#### Task instructions
Reproduce the material below line for line, with no changes.
[start of Listed entries]
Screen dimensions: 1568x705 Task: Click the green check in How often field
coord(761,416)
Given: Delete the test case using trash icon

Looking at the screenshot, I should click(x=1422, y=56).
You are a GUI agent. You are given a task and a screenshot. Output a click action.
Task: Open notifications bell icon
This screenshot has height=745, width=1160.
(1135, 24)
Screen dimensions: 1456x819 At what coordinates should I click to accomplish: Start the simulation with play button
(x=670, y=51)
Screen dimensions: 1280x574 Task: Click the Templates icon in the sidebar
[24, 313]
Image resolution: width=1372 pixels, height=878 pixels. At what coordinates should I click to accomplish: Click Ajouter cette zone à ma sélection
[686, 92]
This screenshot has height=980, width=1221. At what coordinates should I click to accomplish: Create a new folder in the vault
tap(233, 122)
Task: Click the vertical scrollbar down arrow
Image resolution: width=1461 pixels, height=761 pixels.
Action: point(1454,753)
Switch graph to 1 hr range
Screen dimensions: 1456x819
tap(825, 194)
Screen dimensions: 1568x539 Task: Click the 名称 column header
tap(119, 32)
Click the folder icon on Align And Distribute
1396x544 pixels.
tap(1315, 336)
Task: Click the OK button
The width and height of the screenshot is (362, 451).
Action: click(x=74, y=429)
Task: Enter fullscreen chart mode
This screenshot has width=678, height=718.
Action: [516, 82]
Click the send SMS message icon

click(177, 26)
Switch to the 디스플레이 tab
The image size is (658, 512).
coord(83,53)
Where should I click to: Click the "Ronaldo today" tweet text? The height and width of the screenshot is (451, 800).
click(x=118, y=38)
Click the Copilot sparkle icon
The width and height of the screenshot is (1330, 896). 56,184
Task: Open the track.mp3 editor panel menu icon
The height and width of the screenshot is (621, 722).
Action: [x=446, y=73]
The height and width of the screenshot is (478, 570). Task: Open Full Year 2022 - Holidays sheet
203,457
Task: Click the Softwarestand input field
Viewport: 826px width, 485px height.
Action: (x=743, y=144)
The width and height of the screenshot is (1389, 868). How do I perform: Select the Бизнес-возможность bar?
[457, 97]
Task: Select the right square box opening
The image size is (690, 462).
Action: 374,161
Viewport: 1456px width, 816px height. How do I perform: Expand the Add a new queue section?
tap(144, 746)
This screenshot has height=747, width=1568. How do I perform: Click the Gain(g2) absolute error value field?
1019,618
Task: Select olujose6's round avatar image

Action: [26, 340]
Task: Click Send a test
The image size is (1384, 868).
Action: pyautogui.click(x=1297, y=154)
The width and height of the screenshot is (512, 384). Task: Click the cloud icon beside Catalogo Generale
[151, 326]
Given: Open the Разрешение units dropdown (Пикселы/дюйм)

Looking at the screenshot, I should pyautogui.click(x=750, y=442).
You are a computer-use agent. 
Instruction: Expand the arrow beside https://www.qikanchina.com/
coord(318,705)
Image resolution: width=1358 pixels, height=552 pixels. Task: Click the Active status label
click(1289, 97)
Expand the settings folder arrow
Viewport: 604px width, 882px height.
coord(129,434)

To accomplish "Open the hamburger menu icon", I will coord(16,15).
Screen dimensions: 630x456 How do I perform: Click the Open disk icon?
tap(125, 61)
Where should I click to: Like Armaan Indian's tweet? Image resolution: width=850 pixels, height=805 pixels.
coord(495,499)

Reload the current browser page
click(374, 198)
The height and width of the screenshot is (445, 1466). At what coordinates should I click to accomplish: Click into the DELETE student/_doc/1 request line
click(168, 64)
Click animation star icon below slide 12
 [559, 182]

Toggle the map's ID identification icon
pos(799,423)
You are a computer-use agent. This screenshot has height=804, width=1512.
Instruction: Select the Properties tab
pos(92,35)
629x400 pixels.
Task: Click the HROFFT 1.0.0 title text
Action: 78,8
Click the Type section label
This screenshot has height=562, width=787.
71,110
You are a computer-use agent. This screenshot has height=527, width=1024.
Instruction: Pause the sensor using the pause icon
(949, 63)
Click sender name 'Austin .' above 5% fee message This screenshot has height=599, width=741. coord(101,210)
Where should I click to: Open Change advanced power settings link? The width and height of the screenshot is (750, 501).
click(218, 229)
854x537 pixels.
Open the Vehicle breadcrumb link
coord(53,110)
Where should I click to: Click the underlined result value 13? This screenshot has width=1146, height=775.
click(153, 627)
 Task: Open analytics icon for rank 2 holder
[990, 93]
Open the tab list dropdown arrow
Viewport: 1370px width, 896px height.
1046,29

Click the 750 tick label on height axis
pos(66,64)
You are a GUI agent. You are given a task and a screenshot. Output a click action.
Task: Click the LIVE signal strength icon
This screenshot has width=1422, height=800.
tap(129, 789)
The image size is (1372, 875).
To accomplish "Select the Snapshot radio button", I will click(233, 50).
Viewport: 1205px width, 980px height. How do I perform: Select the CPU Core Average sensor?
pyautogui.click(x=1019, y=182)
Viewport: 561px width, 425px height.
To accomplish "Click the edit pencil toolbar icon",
[end of Listed entries]
#### Response to this exercise
Screen dimensions: 1568x705 Task: Click the green check in How often field
coord(761,416)
Given: Delete the test case using trash icon

Looking at the screenshot, I should click(x=1422, y=56).
You are a GUI agent. You are given a task and a screenshot. Output a click action.
Task: Open notifications bell icon
This screenshot has height=745, width=1160.
(1135, 24)
Screen dimensions: 1456x819 At what coordinates should I click to accomplish: Start the simulation with play button
(x=670, y=51)
Screen dimensions: 1280x574 Task: Click the Templates icon in the sidebar
[24, 313]
Image resolution: width=1372 pixels, height=878 pixels. At what coordinates should I click to accomplish: Click Ajouter cette zone à ma sélection
[686, 92]
This screenshot has height=980, width=1221. At what coordinates should I click to accomplish: Create a new folder in the vault
tap(233, 122)
Task: Click the vertical scrollbar down arrow
Image resolution: width=1461 pixels, height=761 pixels.
Action: point(1454,753)
Switch graph to 1 hr range
Screen dimensions: 1456x819
tap(825, 194)
Screen dimensions: 1568x539 Task: Click the 名称 column header
tap(119, 32)
Click the folder icon on Align And Distribute
1396x544 pixels.
tap(1315, 336)
Task: Click the OK button
The width and height of the screenshot is (362, 451).
Action: click(x=74, y=429)
Task: Enter fullscreen chart mode
This screenshot has width=678, height=718.
Action: [516, 82]
Click the send SMS message icon

click(177, 26)
Switch to the 디스플레이 tab
The image size is (658, 512).
coord(83,53)
Where should I click to: Click the "Ronaldo today" tweet text? The height and width of the screenshot is (451, 800).
click(x=118, y=38)
Click the Copilot sparkle icon
The width and height of the screenshot is (1330, 896). 56,184
Task: Open the track.mp3 editor panel menu icon
The height and width of the screenshot is (621, 722).
Action: [x=446, y=73]
The height and width of the screenshot is (478, 570). Task: Open Full Year 2022 - Holidays sheet
203,457
Task: Click the Softwarestand input field
Viewport: 826px width, 485px height.
Action: (x=743, y=144)
The width and height of the screenshot is (1389, 868). How do I perform: Select the Бизнес-возможность bar?
[457, 97]
Task: Select the right square box opening
The image size is (690, 462).
Action: 374,161
Viewport: 1456px width, 816px height. How do I perform: Expand the Add a new queue section?
tap(144, 746)
This screenshot has height=747, width=1568. How do I perform: Click the Gain(g2) absolute error value field?
1019,618
Task: Select olujose6's round avatar image

Action: [26, 340]
Task: Click Send a test
The image size is (1384, 868).
Action: pyautogui.click(x=1297, y=154)
The width and height of the screenshot is (512, 384). Task: Click the cloud icon beside Catalogo Generale
[151, 326]
Given: Open the Разрешение units dropdown (Пикселы/дюйм)

Looking at the screenshot, I should pyautogui.click(x=750, y=442).
You are a computer-use agent. 
Instruction: Expand the arrow beside https://www.qikanchina.com/
coord(318,705)
Image resolution: width=1358 pixels, height=552 pixels. Task: Click the Active status label
click(1289, 97)
Expand the settings folder arrow
Viewport: 604px width, 882px height.
coord(129,434)

To accomplish "Open the hamburger menu icon", I will coord(16,15).
Screen dimensions: 630x456 How do I perform: Click the Open disk icon?
tap(125, 61)
Where should I click to: Like Armaan Indian's tweet? Image resolution: width=850 pixels, height=805 pixels.
coord(495,499)

Reload the current browser page
click(374, 198)
The height and width of the screenshot is (445, 1466). At what coordinates should I click to accomplish: Click into the DELETE student/_doc/1 request line
click(168, 64)
Click animation star icon below slide 12
 [559, 182]

Toggle the map's ID identification icon
pos(799,423)
You are a computer-use agent. This screenshot has height=804, width=1512.
Instruction: Select the Properties tab
pos(92,35)
629x400 pixels.
Task: Click the HROFFT 1.0.0 title text
Action: 78,8
Click the Type section label
This screenshot has height=562, width=787.
71,110
You are a computer-use agent. This screenshot has height=527, width=1024.
Instruction: Pause the sensor using the pause icon
(949, 63)
Click sender name 'Austin .' above 5% fee message This screenshot has height=599, width=741. coord(101,210)
Where should I click to: Open Change advanced power settings link? The width and height of the screenshot is (750, 501).
click(218, 229)
854x537 pixels.
Open the Vehicle breadcrumb link
coord(53,110)
Where should I click to: Click the underlined result value 13? This screenshot has width=1146, height=775.
click(153, 627)
 Task: Open analytics icon for rank 2 holder
[990, 93]
Open the tab list dropdown arrow
Viewport: 1370px width, 896px height.
1046,29

Click the 750 tick label on height axis
pos(66,64)
You are a GUI agent. You are given a task and a screenshot. Output a click action.
Task: Click the LIVE signal strength icon
This screenshot has width=1422, height=800.
tap(129, 789)
The image size is (1372, 875).
To accomplish "Select the Snapshot radio button", I will click(233, 50).
Viewport: 1205px width, 980px height. How do I perform: Select the CPU Core Average sensor?
pyautogui.click(x=1019, y=182)
Viewport: 561px width, 425px height.
To accomplish "Click the edit pencil toolbar icon",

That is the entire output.